I’ve recently been learning about starting
from the right place. (And for those of you who read my last blog post, this was written in January and I'm now 'taking the cling film off'!)
So often I feel condemned and a failure for
my lack of love and service for the Lord. He’s been showing me this happens
when I start from the wrong place.
The wrong place I keep starting from is a
place of legalism where I think I have to do certain things to please God. I’m
a great believer in discipline and persevering when things are hard and
following through with your commitments (all good things). So when I decide for
example on a plan of a certain amount of Bible reading or time in prayer, I
charge in with a huge amount of determination and will power. And I can get
quite a distance out of my resources. But this is what I find:
1) It becomes a burden – a plate to keep
spinning, a ‘box’ to keep ticking, a ‘thing’ on the ‘to do’ list
2)Eventually I trip up, I mess up, I fail
and end up feeling condemned and rubbish that my love for God is so small I
can’t even do ‘x’.
And despite hearing many messages about
grace, I somehow struggle to think they apply to me and my particular failures
and weaknesses.
Somehow I need to break free from the
legalism of works that I’ve turned my service into and start again from a
different place: a place of grace.
The place of grace says I am loved, I am
accepted, saved and forgiven, even if I do nothing. “Just receive my love” says
grace.
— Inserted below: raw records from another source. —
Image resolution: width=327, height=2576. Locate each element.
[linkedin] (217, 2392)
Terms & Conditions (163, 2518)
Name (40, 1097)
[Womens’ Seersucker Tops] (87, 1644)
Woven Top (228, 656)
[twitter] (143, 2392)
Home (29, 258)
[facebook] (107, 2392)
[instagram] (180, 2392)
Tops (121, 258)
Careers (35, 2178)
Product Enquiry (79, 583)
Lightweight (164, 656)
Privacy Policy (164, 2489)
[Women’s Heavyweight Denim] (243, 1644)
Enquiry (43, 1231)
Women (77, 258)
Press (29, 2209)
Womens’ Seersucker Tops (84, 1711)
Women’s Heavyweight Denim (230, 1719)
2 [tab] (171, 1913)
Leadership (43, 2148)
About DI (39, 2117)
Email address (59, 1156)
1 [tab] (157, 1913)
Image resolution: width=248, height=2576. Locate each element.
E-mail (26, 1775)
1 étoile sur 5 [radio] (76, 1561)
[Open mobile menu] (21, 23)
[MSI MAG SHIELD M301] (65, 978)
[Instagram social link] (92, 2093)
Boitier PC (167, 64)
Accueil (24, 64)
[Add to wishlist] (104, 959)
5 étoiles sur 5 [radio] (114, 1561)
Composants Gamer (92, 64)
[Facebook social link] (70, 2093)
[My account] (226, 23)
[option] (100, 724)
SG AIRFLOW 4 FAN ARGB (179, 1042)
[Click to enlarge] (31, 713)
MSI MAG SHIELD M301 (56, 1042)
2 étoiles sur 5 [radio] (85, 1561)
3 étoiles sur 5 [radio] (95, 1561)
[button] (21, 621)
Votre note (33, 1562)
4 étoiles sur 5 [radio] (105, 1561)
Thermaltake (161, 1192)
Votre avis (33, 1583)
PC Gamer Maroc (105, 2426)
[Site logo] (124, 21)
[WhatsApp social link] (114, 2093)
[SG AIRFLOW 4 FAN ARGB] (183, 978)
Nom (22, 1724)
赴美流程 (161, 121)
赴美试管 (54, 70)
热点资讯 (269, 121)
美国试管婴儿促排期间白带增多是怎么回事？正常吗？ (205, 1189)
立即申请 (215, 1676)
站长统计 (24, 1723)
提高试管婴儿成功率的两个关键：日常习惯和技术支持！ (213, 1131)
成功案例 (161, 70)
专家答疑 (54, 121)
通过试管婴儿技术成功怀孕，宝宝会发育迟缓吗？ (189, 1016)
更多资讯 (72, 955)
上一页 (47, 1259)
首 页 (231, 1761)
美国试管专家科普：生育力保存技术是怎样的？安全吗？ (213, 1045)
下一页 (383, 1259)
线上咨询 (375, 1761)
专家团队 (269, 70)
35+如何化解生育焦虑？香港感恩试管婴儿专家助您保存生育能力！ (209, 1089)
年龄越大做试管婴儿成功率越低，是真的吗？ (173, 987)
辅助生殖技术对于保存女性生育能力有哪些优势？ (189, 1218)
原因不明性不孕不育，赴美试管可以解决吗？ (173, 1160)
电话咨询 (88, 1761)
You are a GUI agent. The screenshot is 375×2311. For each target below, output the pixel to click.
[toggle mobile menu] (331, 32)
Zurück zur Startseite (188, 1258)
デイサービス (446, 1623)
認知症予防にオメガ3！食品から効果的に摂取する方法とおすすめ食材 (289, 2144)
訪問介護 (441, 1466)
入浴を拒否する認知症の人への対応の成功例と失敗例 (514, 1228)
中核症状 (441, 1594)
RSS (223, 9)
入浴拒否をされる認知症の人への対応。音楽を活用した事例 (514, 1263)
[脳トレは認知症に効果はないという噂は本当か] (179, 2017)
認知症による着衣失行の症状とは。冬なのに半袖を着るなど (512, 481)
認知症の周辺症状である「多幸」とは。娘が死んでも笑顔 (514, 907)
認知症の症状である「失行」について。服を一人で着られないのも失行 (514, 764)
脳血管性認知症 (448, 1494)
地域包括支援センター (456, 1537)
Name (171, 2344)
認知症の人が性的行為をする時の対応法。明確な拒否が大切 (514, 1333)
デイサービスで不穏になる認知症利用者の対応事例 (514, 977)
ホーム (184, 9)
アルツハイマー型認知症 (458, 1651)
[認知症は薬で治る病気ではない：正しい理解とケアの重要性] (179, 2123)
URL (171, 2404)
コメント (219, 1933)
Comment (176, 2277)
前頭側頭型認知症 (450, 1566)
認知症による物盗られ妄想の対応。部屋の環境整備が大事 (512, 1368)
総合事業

Then, if I truly let myself believe and accept his grace, I desire to
express my love to God in some way. For example, I want to know him more and
spend time reading his word.
The external action - reading the Bible regularly – is the same as
before. And yet the motivation is love rather than legalism.
So what happens on the day I don’t read the
Bible? If I’m coming from the place of grace then I’m secure in knowing his
love for me never depended on my performance anyway. His love for me flows from
an infinite resource of grace and mercy that is not ruffled by my ups and
downs.
I’ve tried to express it in these two
diagrams:
Thank you Father for your great grace. Help me
receive it until I spill over with it in my life. Help me break free from
destructive legalistic cycles of performance. Amen.
Love the diagrams!
ReplyDeleteI notice too that I can agree with a message, and even pass the grace-filled advice on to others. But still I somehow act as if the message doesn't apply to me.